Do not configure users in /etc/passwd with a blank home
directory field.

=======
Credits
=======

Originally reported by J. David Hester of LCG Systems National
Institutes of Health and forwarded to the Samba Team by Apple
Computer Inc.

Patches provided by Apple and Jeremy Allison of the Samba team.

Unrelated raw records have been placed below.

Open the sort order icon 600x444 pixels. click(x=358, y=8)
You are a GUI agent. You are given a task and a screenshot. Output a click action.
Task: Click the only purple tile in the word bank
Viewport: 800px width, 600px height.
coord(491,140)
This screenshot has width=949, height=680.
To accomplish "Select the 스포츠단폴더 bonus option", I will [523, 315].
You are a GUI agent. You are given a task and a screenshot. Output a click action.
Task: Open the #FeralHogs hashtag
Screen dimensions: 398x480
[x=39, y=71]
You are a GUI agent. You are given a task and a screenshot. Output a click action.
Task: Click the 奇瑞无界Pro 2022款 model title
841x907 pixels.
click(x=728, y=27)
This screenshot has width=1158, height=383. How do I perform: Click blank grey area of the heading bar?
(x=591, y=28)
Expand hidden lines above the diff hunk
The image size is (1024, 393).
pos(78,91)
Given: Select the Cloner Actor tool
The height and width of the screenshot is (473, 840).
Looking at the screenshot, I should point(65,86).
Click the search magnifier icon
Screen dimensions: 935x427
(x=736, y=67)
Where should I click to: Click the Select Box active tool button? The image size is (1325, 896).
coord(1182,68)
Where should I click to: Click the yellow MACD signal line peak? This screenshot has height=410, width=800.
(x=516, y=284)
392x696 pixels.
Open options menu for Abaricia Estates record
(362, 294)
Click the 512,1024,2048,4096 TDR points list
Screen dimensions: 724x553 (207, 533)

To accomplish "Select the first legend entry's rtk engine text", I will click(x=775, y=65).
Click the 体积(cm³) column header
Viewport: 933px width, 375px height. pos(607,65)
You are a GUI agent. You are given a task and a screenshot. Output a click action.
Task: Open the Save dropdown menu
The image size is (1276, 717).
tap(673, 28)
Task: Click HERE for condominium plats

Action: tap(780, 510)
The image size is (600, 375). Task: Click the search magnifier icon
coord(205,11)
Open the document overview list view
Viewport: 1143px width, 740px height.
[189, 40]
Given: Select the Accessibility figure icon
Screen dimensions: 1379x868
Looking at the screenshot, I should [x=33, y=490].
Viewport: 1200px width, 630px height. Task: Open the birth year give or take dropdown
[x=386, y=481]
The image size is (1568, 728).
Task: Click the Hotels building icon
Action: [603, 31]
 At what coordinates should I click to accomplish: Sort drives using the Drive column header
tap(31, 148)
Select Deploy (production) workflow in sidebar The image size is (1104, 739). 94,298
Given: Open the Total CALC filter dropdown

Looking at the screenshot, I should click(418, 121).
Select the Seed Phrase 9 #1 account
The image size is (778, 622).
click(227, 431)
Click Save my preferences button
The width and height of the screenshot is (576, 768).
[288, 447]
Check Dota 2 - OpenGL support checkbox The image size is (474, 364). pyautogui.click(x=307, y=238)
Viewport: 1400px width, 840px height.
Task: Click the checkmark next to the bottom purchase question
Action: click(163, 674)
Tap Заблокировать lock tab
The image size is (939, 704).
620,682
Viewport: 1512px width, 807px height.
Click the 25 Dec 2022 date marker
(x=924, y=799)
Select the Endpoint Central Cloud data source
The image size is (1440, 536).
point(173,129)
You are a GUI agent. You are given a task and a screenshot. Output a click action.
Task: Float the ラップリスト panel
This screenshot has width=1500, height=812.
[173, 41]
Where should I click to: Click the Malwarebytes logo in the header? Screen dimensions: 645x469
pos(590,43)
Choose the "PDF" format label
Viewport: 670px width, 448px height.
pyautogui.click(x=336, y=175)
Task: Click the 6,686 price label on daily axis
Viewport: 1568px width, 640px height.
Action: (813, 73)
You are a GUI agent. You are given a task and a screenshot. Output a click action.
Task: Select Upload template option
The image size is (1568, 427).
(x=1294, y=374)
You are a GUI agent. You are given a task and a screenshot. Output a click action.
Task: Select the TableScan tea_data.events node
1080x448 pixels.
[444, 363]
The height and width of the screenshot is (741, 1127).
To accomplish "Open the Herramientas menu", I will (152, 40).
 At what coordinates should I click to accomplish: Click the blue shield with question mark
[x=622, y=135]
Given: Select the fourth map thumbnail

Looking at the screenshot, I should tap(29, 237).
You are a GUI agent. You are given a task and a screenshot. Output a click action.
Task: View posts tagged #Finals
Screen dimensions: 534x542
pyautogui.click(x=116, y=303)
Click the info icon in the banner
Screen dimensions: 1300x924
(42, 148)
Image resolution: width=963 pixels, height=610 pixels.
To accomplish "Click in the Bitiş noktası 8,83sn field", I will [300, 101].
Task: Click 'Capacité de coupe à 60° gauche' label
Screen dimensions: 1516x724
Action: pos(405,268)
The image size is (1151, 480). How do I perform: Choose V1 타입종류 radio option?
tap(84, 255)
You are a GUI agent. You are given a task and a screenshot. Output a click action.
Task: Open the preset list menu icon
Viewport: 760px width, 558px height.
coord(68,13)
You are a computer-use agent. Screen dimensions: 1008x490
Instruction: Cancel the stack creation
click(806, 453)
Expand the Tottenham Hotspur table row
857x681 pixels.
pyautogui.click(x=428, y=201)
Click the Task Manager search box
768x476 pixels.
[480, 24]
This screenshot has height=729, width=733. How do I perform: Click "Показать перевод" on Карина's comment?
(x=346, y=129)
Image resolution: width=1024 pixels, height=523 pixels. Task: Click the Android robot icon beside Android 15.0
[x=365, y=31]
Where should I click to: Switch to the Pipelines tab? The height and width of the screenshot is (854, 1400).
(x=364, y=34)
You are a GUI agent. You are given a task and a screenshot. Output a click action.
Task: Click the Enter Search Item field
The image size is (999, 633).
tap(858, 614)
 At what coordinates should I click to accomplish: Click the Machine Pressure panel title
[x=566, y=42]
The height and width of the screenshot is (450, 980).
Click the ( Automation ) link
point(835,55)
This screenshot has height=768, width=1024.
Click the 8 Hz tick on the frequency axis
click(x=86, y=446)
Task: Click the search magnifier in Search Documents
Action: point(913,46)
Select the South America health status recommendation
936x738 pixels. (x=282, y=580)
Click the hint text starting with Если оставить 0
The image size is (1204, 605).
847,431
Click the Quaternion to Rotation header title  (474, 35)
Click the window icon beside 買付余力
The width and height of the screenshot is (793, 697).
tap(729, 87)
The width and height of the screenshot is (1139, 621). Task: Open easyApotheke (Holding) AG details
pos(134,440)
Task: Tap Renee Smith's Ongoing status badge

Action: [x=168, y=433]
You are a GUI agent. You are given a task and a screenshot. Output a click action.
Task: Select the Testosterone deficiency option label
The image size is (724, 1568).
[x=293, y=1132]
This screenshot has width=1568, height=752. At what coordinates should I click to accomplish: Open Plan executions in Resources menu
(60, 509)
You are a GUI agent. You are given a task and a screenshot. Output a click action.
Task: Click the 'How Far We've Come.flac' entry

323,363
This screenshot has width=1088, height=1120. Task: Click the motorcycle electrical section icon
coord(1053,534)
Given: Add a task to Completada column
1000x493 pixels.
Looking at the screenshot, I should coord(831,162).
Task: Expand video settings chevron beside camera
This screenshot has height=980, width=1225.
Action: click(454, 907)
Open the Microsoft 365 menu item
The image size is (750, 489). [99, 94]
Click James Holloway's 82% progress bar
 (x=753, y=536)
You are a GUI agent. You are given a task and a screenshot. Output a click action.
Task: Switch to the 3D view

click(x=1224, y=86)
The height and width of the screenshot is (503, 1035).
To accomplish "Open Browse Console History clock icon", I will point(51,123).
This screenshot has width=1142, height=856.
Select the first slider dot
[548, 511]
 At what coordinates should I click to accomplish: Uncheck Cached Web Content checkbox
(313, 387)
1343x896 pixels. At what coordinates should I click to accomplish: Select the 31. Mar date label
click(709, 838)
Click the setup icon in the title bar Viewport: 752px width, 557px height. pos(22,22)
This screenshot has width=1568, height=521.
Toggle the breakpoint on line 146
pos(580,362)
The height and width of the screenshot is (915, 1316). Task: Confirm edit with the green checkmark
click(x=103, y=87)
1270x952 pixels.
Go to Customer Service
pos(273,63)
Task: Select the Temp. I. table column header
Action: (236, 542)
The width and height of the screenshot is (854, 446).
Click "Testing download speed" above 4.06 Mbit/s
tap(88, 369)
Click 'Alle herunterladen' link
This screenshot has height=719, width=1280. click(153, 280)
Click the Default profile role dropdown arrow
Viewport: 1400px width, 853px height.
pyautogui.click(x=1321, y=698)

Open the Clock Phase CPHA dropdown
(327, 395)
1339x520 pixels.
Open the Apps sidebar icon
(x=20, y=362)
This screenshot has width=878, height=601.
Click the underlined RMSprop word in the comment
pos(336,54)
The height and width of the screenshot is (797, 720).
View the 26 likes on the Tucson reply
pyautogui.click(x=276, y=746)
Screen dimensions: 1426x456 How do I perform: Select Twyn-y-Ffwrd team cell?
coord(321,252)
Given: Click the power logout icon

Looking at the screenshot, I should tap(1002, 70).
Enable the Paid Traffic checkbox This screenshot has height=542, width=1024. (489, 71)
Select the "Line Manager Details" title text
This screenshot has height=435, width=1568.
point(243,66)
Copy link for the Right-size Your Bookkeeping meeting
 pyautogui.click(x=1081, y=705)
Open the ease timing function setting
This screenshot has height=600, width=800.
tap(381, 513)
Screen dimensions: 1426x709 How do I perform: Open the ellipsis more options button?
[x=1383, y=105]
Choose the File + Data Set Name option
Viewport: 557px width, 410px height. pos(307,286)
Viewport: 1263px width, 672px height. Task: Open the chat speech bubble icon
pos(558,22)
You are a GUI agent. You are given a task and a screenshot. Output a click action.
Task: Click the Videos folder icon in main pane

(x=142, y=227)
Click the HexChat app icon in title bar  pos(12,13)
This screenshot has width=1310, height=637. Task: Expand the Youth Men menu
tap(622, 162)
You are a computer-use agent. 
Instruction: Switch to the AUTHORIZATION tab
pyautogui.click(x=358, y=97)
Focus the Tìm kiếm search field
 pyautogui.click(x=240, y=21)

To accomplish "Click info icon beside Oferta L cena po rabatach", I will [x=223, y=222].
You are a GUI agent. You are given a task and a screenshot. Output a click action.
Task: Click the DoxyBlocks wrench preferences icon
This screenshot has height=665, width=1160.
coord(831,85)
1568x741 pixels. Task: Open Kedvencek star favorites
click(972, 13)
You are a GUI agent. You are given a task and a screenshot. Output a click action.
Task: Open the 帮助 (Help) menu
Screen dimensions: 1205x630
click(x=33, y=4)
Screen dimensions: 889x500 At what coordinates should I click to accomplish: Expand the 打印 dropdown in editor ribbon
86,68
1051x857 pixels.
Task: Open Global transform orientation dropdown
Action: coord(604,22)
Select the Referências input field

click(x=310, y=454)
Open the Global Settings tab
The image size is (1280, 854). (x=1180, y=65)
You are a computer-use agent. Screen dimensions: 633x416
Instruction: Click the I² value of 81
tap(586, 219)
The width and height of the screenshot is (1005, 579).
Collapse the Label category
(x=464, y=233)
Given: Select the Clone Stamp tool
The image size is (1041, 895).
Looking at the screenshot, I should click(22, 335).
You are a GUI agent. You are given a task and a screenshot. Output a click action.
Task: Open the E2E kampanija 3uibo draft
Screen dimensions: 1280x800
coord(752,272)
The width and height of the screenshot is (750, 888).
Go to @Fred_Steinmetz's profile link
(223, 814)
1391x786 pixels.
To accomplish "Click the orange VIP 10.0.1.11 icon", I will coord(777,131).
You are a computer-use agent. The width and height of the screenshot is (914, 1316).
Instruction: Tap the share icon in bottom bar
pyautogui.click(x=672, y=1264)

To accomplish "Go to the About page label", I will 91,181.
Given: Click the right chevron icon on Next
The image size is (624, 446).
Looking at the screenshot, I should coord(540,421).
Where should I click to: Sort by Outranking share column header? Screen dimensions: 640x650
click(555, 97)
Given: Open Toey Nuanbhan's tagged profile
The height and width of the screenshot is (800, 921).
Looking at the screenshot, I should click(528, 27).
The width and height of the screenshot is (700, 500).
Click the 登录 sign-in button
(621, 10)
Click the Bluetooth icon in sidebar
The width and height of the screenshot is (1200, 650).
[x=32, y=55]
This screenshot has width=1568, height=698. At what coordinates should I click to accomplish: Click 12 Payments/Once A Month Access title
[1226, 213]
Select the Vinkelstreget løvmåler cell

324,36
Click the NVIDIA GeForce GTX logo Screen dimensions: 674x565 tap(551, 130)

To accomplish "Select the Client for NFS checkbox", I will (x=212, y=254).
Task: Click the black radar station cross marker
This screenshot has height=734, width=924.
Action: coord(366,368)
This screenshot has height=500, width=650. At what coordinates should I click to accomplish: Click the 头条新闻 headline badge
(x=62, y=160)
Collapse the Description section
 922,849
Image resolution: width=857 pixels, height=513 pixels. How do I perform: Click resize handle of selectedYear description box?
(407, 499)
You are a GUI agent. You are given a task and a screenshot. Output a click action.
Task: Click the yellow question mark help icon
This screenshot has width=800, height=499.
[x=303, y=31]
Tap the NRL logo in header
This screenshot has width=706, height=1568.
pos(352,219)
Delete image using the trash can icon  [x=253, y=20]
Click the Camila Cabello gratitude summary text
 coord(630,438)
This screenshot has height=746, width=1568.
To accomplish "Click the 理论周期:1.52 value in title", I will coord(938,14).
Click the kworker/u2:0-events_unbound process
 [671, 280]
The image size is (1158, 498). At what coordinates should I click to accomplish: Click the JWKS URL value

==========================================================
== Our Code, Our Bugs, Our Responsibility.
== The Samba Team
==========================================================

Comment 1 Jeremy Allison 2009-09-25 20:12:59 UTC

Created attachment 4748 [details]
Samba 3.0.36 patch

Comment 2 Jeremy Allison 2009-09-25 20:13:17 UTC

Created attachment 4749 [details]
Samba 3.2.14 path

Comment 3 Jeremy Allison 2009-09-25 20:13:33 UTC

Created attachment 4750 [details]
Samba 3.3.7 patch

Comment 4 Jeremy Allison 2009-09-25 20:13:53 UTC

Created attachment 4751 [details]
Samba 3.4.1 patch

Comment 5 Jeremy Allison 2009-09-25 20:14:22 UTC

All patches submitted for security fix.

Jeremy.

Comment 6 Karolin Seeger 2009-10-01 07:45:39 UTC

Patch is included in 3.0.37, 3.2.15, 3.3.8 and 3.4.2.
Patch for master/v3-5-test is missing.
Jeremy, please push that one to master and v3-5-test also and close out the bug report after that.

Thanks a lot!

Comment 7 Jeremy Allison 2009-10-01 12:26:26 UTC

Pushed to master and v3-5-test.
Jeremy.